O futebol brasileiro tem um adversário que nem sempre aparece na tabela, mas entra em campo toda rodada: as viagens, a famosa logística.
Um exemplo é o jogo entre Penarol, do Amazonas, e Pantanal SAF, do Mato Grosso do Sul, pelo Brasileiro Feminino A3, disputado em Itacoatiara, o placar terminou empatado em 1 a 1. Mas, para além do resultado, o caso ajuda a mostrar uma realidade comum em competições nacionais no Brasil.
A equipe visitante precisou enfrentar uma verdadeira maratona para voltar para casa. Deslocamento longo, conexão, aeroporto de madrugada, pouco sono, espera, novo embarque. Não é apenas uma viagem. É desgaste acumulado, que também retira a possibilidade de estar com a sua família, em sua casa.

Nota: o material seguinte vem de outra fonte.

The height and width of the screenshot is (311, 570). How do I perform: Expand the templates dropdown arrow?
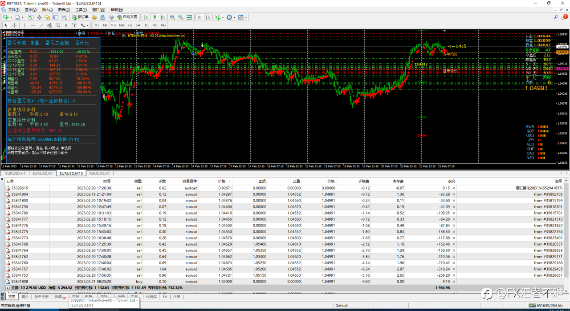point(246,17)
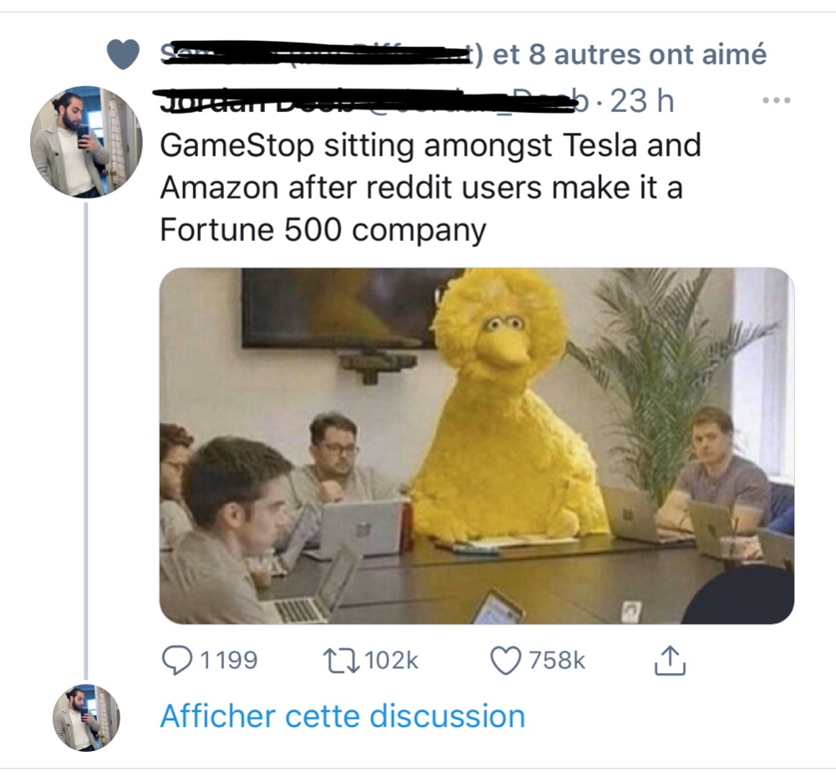The height and width of the screenshot is (777, 836).
Task: Click the '23 h' timestamp
Action: (x=642, y=100)
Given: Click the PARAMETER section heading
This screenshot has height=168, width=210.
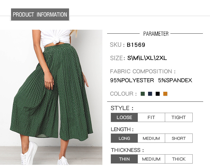Looking at the screenshot, I should pyautogui.click(x=156, y=34).
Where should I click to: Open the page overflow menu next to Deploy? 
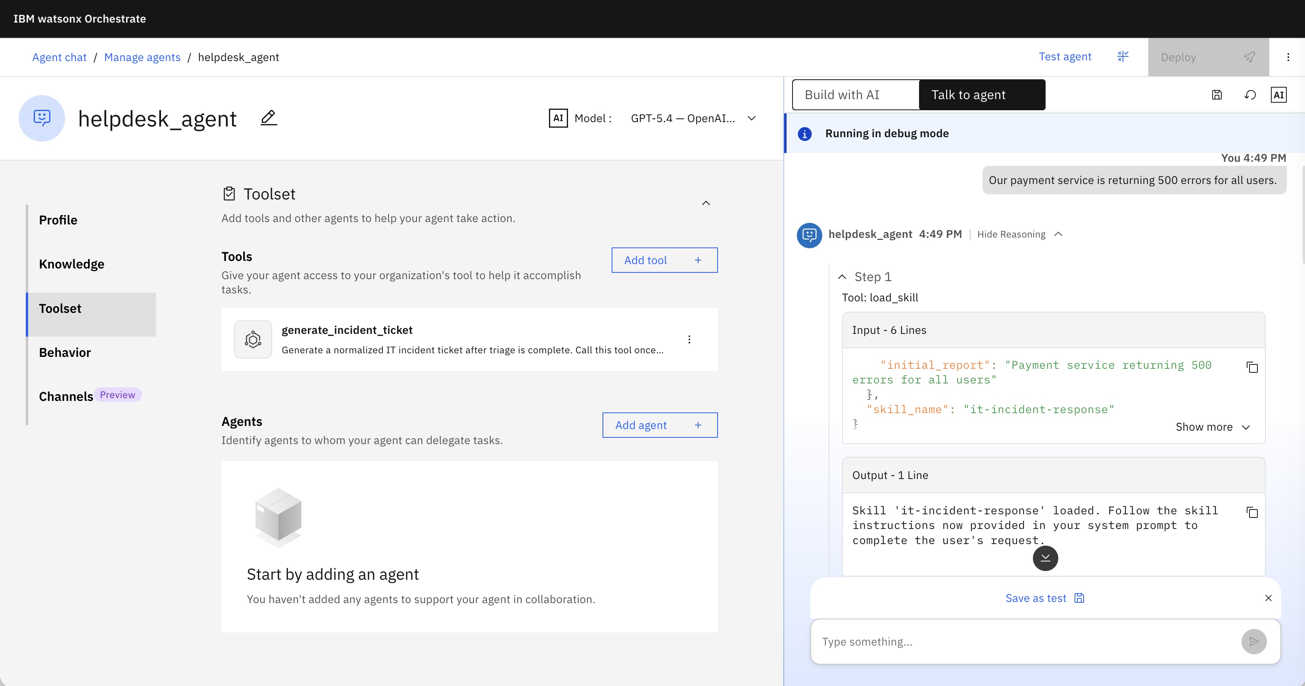point(1288,57)
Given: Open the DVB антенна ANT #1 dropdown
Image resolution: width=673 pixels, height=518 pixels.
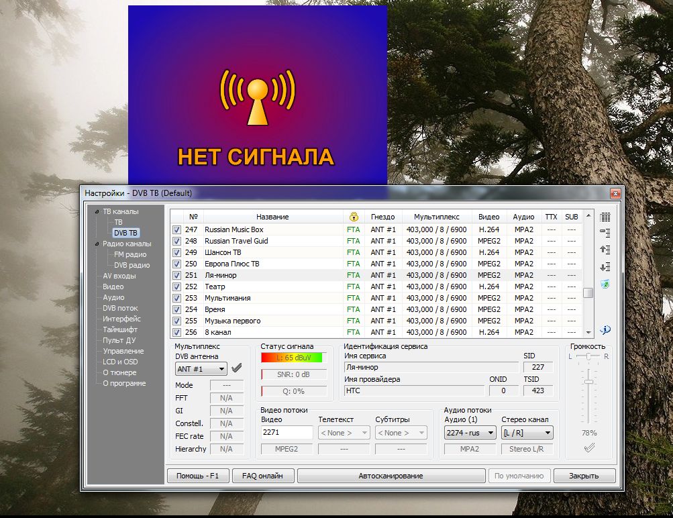Looking at the screenshot, I should (x=201, y=369).
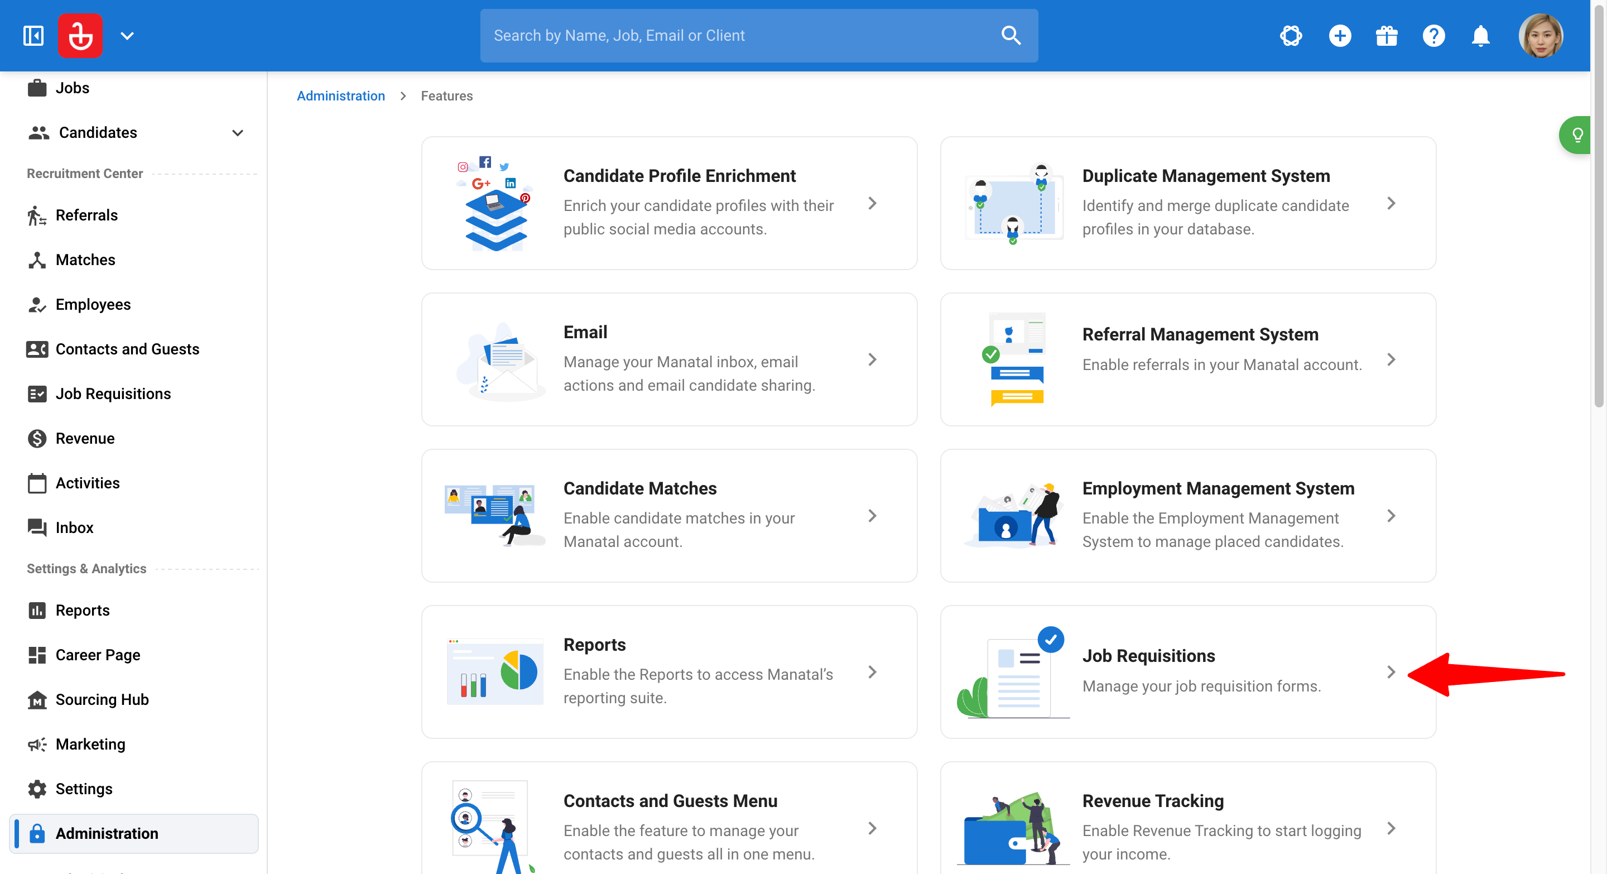Open the support lifebuoy icon

point(1291,36)
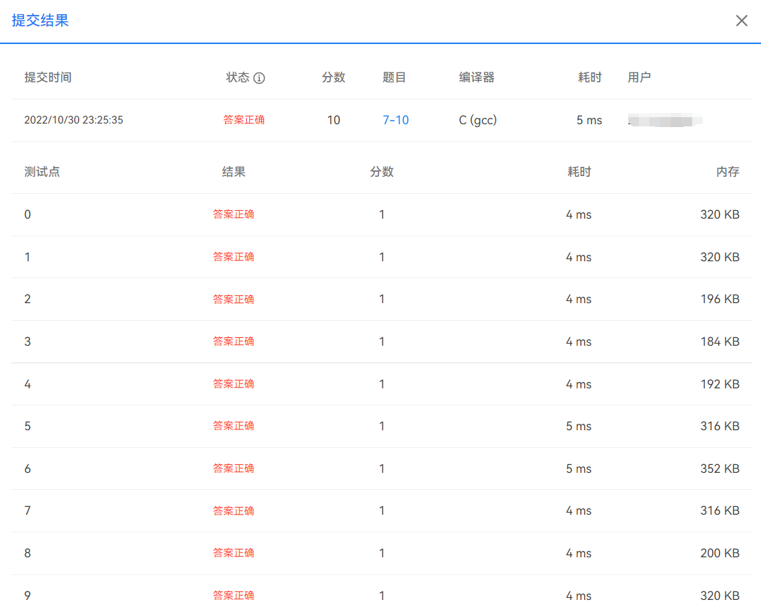Click the submission timestamp 2022/10/30 23:25:35
The width and height of the screenshot is (761, 612).
click(74, 120)
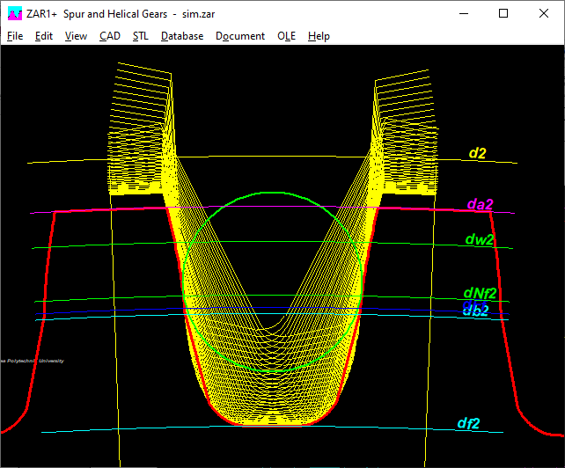Image resolution: width=565 pixels, height=468 pixels.
Task: Close the ZAR1+ window
Action: tap(544, 14)
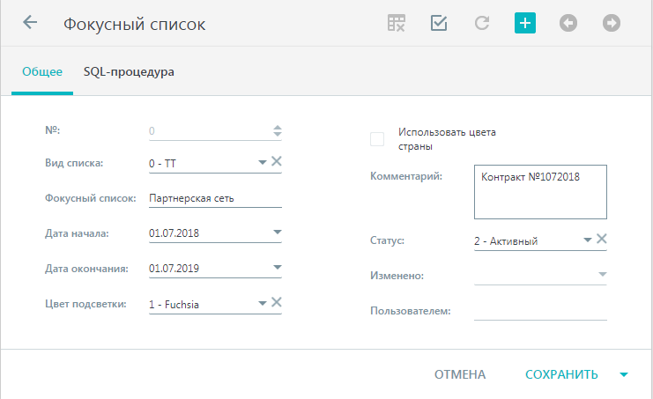Add a new record with the plus icon
Screen dimensions: 653x399
(x=525, y=23)
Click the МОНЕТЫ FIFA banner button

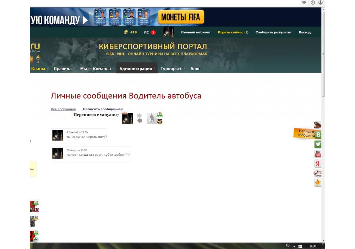coord(181,17)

E esse problema não é exclusivo do futebol feminino. Também acontece no masculino, especialmente com clubes fora dos grandes centros. O tamanho continental do Brasil, somado à falta de voos diretos entre muitas cidades que não passam pelo eixo São Paulo, Rio de Janeiro e Brasília, faz com que viajar para jogar seja, muitas vezes, quase uma segunda partida.
O impacto disso, no campo de jogo, é real. A equipe visitante chega mais cansada, dorme menos, treina pior, recupera menos e ainda compromete parte da semana seguinte de preparação. Em campeonatos longos, esse desgaste pode afetar o desempenho, a condição física das atletas e até a regularidade das equipes.
Por isso, logística não pode ser tratada como detalhe administrativo. Ela faz parte da competição. Quando uma equipe precisa cruzar o país em condições complicadas para jogar e voltar, isso também interfere no futebol que será apresentado em campo.
No Brasil, muitas vezes, antes de vencer o adversário, é preciso ganhar a viagem. Talvez por isso, para a nossa realidade, o melhor fosse efetivamente o sistema de mata-mata, com jogos de ida e volta, provocando o mesmo desgaste para as equipes em partidas decisivas, pois, se não, quem está fora dos grandes centros sempre se desgasta mais.